BRANO DI TESTO:
* * * *
Ma l'emergenza più generale riguarda comunque la ripartenza del mercato del lavoro in generale, visto che gli ultimi dati Unioncamere-Anpal hanno acceso una spia rossa. Nel quarto trimestre dell’anno le previsioni delle imprese sulle nuove assunzioni sono molto negative, con cali generalizzati anche a doppia cifra in settori core come la manifattura. Un allarme che segue quello, lanciato nei giorni scorsi, da Inps e Istat, che hanno evidenziato un ampio ricorso alla Cigs e una riduzione dell’occupazione. Per questo nei primi 100 giorni del nuovo governo Meloni il lavoro sarà una priorità. Come dichiarato apertamente dagli esperti di Fdi, Lega e Fi.
* * * *
RIGHE FORNITE:
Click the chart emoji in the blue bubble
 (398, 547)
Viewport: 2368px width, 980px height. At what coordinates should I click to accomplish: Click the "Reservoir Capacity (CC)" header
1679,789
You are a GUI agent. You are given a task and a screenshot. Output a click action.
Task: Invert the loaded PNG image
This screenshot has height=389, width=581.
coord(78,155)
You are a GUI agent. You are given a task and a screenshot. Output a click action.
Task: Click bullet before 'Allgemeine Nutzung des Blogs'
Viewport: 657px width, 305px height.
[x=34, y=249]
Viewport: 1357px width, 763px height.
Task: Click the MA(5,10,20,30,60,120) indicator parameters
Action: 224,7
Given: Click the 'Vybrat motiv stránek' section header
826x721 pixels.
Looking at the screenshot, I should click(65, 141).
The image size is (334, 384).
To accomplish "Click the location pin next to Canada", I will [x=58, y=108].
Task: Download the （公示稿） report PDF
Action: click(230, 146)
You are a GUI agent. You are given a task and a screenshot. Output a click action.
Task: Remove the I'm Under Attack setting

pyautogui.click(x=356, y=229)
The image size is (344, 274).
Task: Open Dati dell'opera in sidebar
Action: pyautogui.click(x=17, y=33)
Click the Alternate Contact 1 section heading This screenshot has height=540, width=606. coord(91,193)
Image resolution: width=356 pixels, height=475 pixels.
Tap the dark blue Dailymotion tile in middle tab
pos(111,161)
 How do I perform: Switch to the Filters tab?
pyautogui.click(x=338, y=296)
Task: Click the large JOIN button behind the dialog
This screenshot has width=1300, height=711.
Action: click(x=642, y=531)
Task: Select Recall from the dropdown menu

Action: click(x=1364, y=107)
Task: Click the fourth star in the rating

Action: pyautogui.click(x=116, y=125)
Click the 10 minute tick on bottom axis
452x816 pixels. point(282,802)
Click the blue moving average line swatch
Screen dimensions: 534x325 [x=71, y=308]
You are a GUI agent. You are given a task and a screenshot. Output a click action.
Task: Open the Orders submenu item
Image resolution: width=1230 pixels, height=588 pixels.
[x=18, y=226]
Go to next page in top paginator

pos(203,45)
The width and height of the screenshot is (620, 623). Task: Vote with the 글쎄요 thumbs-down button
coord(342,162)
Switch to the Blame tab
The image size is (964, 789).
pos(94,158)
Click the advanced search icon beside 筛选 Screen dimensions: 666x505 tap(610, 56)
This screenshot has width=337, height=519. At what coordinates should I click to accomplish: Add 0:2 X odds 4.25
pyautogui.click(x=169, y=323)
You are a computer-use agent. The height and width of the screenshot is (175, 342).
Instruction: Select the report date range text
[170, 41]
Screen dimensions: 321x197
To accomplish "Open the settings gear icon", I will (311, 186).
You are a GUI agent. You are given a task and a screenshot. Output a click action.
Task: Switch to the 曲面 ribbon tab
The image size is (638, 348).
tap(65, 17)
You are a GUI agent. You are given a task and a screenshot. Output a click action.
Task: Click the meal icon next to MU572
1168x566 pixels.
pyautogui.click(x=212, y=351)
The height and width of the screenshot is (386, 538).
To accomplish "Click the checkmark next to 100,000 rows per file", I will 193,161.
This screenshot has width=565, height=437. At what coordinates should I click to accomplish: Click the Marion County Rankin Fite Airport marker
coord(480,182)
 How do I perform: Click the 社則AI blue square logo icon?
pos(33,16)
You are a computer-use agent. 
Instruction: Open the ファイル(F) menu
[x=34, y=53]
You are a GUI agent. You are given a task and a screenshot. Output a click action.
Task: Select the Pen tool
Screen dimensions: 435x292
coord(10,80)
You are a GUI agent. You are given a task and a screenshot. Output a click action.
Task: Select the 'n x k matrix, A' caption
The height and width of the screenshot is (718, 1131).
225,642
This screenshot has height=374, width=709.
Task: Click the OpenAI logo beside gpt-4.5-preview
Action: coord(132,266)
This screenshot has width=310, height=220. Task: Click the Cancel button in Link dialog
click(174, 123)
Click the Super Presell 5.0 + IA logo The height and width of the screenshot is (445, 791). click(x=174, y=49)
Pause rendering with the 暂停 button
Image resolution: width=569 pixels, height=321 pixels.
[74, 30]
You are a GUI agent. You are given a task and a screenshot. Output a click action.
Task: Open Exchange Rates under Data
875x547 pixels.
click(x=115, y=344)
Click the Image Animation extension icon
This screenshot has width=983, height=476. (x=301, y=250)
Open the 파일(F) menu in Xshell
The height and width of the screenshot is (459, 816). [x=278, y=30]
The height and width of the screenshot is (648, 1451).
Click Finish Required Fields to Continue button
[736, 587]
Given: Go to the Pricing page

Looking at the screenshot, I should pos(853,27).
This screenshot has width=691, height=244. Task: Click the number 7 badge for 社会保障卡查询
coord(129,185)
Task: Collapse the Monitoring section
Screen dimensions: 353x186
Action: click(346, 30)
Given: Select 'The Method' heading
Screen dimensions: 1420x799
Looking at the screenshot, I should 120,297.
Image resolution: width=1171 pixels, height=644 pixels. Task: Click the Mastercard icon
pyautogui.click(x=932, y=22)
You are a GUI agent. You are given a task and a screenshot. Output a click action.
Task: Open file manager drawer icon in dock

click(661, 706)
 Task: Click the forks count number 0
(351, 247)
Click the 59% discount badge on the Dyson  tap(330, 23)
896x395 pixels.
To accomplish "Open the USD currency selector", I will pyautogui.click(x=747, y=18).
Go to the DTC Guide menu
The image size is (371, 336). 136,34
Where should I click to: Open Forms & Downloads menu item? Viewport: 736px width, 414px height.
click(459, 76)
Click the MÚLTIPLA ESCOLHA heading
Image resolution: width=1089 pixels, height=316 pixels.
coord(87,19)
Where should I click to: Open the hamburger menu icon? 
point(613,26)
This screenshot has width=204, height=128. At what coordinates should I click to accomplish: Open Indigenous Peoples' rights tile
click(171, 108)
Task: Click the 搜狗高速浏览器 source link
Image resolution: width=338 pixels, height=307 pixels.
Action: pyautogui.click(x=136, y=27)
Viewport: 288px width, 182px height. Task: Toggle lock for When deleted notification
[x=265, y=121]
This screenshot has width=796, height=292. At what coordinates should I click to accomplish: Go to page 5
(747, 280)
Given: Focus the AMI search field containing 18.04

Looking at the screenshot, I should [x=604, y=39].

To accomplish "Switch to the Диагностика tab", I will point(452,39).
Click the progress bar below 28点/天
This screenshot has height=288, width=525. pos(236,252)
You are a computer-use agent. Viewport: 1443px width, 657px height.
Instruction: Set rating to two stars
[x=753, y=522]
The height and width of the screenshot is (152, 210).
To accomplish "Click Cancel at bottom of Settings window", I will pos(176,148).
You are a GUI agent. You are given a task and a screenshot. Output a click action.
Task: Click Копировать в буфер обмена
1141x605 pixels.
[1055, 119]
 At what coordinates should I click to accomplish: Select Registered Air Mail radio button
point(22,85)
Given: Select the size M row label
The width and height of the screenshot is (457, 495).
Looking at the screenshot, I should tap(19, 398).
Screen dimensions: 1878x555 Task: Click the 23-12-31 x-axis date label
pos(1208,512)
* * * *
PROVA TU: Estrai, parola per parola, la parte del brano sul mercato del lavoro che si apre con le parole contenenti "Ma l'emergenza più" e si chiude con "Fdi, Lega e Fi.". Le righe non sono necessarie.

SPAZIO RISPOSTA:
Ma l'emergenza più generale riguarda comunque la ripartenza del mercato del lavoro in generale, visto che gli ultimi dati Unioncamere-Anpal hanno acceso una spia rossa. Nel quarto trimestre dell’anno le previsioni delle imprese sulle nuove assunzioni sono molto negative, con cali generalizzati anche a doppia cifra in settori core come la manifattura. Un allarme che segue quello, lanciato nei giorni scorsi, da Inps e Istat, che hanno evidenziato un ampio ricorso alla Cigs e una riduzione dell’occupazione. Per questo nei primi 100 giorni del nuovo governo Meloni il lavoro sarà una priorità. Come dichiarato apertamente dagli esperti di Fdi, Lega e Fi.